The trend in small-sized orders is likely to continue, and that will pose challenges for warehouse operators and e-grocers, says Colman Roche, vice president of e-commerce and retail with Swisslog.
The trend has been for smaller order sizes for some time, but the COVID-19 pandemic amplified that, says Roche. Consumers ordered more online, they ordered more frequently, and the characteristics of those orders changed. The number of lines per order often went up. Roche, however, sees that long-term trends will re-emerge. “Now, as people are spending more time away from home, we’ll see people tending to order one or two items. I think the long-term trends will resume.”
Nevertheless, e-commerce will continue to grow and labor availability will remain an issue, so warehouses will meet those challenges by automating more. “E-commerce order trends are all about each picking; they're the most expensive,” Roche says. “So they're ripe for automation.”
As for online grocery shopping, it started before the pandemic.

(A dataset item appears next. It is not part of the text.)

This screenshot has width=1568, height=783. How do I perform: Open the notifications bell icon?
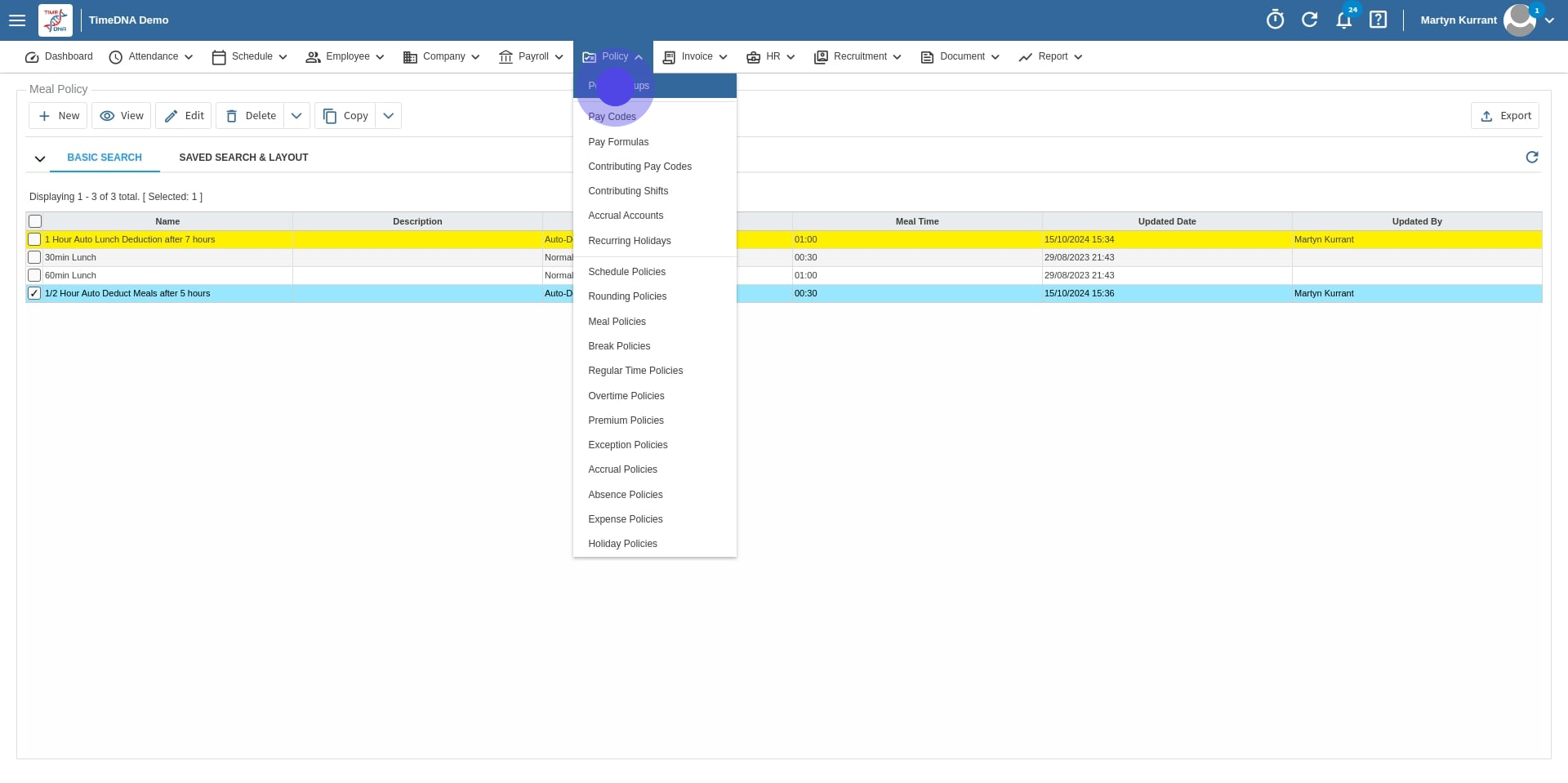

Grocers had a lot of time to think about the trend’s impact and what they needed to do operationally. “COVID, of course, changed all that,” says Roche. “There was a collision between the time it takes to deploy automation and the need for grocers to really move quickly. So a lot of grocers put in manual micro-fulfillment centers or manual dark stores that don’t have consumers.” Home delivery begins from those facilities.
Industry predictions are that the present levels of online grocery shopping will increase, though the percentages vary. Roche says as much as 70% of consumers have tried online grocery shopping over the last two years, which the industry feels will allow for a huge increase in adoption.
The biggest hurdle to e-grocery adoption is consumer concern over the condition of produce. Roche says the latest technologies ensure that picking doesn’t bruise items.